Sunnier skies and increased wind were improving conditions in Minneapolis yesterday, but air was expected to remain at levels unhealthy for children, the elderly and people with breathing problems from there to central Ohio.


Homosexuals catch rare venereal disease

NEW YORK — Two New York men have been diagnosed with a rare sexually transmitted disease that has recently been making inroads in Europe among homosexual and bisexual men.

The disease, a rare form of chlamydia known as lymphogranuloma venereum, or LGV, can cause serious illness, permanent disfigurement and fuel the spread of AIDS, according to New York health officials.

The federal Centers for Disease Control and Prevention has confirmed six recent cases in the United States — the two in New York, three in San Francisco and one in Atlanta.


Abu Ghraib soldier begs for leniency

FORT HOOD — Sgt. Javal Davis pleaded for leniency yesterday in the sentencing phase of his trial for abusing Iraqi detainees at Abu Ghraib, saying he hoped a few minutes of poor judgment would not end his Army career.
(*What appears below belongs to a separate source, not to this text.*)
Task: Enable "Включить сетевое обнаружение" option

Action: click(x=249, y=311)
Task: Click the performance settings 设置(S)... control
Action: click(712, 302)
“I’m not a perfect soldier — I’m not GI Joe,” Davis said on the stand, providing a sometimes tearful explanation of his acts. “I’m embarrassed and ashamed that I embarrassed the country and the Army that I love.”

The penalty phase is expected to conclude today. Davis pleaded guilty Tuesday to battery, dereliction of duty and lying to Army investigators in a deal with prosecutors that caps his sentence at 18 months.

From wire dispatches and staff reports.